EXERCISE MATERIALS:
::::::::

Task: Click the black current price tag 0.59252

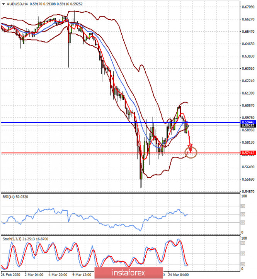Action: pyautogui.click(x=248, y=126)
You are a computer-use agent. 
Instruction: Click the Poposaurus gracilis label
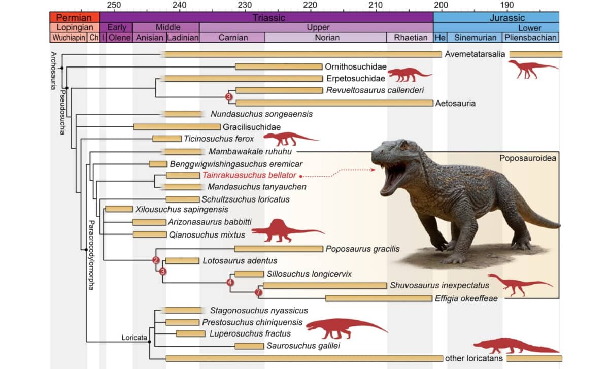(363, 249)
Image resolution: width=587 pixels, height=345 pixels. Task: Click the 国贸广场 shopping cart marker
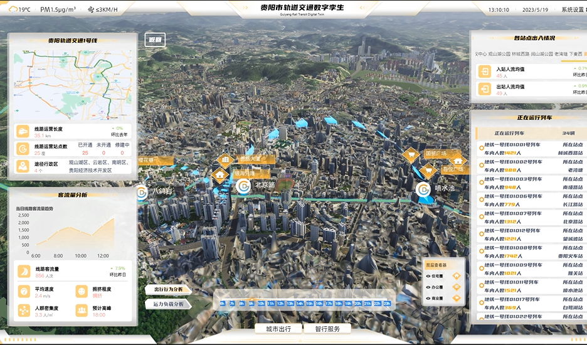click(411, 153)
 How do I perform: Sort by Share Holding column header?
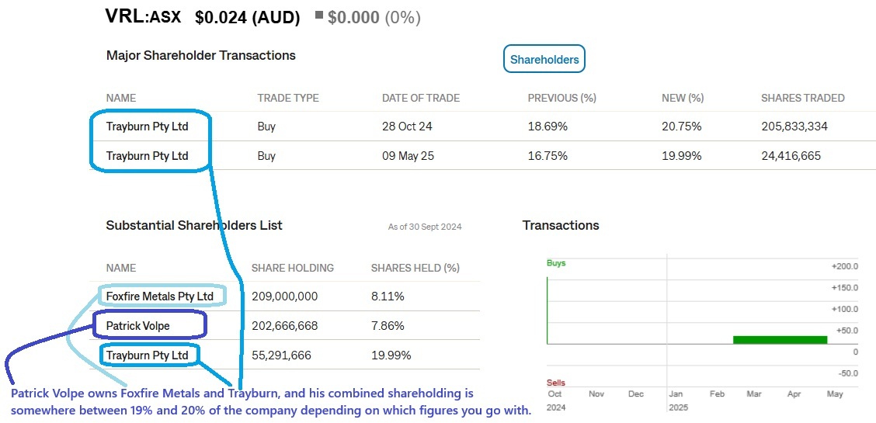pyautogui.click(x=292, y=268)
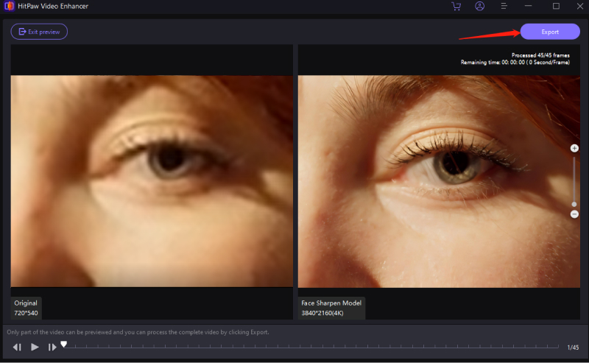Zoom out with the minus icon

[x=574, y=214]
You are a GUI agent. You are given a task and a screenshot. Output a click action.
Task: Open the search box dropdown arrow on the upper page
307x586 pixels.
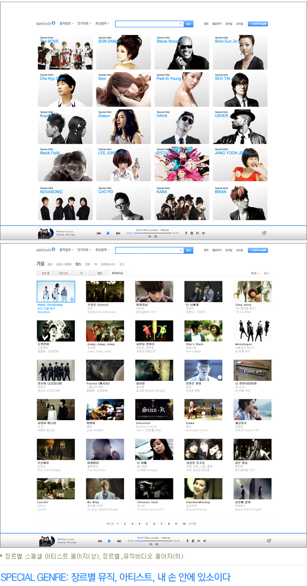[181, 24]
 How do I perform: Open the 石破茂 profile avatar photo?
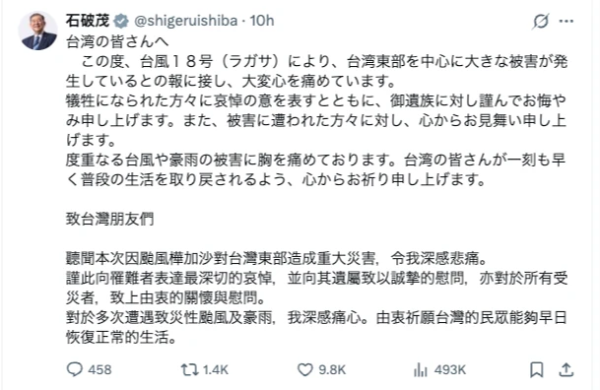pyautogui.click(x=37, y=31)
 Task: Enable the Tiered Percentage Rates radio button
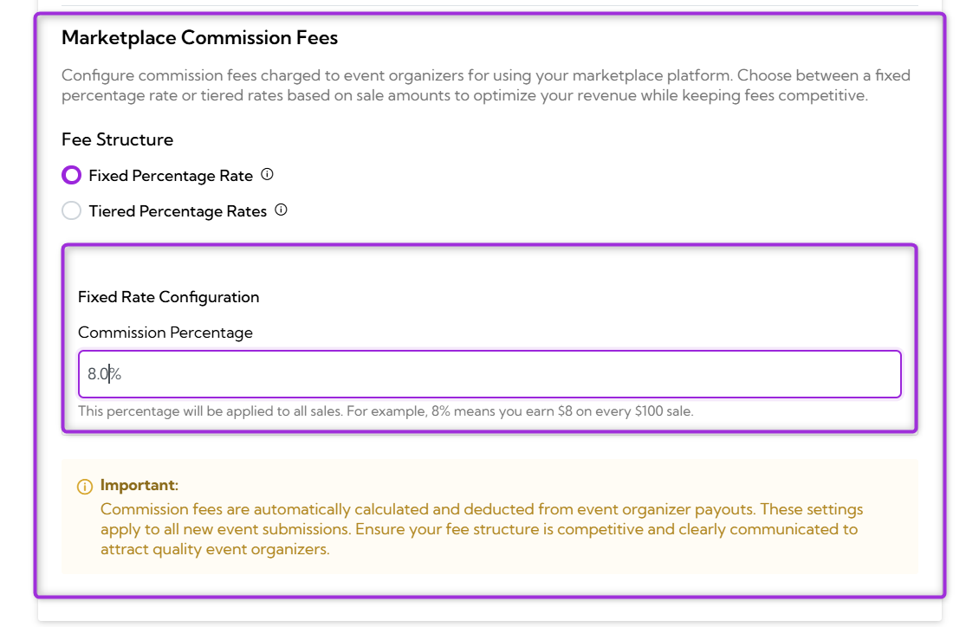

::::::::

INSTRUCTIONS TO FOLLOW: Please copy out the items from the line containing "You are a computer-use agent." through the end of the items, both included, and leave out the pictures.

TASK OUTPUT:
You are a computer-use agent. 
Instruction: Click the Poposaurus gracilis label
(363, 249)
Image resolution: width=587 pixels, height=345 pixels. Task: Click the 国贸广场 shopping cart marker
click(411, 153)
 How do I perform: Sort by Share Holding column header?
pyautogui.click(x=292, y=268)
Zoom out with the minus icon

[x=574, y=214]
You are a GUI agent. You are given a task and a screenshot. Output a click action.
Task: Open the search box dropdown arrow on the upper page
307x586 pixels.
[181, 24]
 How do I perform: Open the 石破茂 profile avatar photo?
pyautogui.click(x=37, y=31)
 Task: Enable the Tiered Percentage Rates radio button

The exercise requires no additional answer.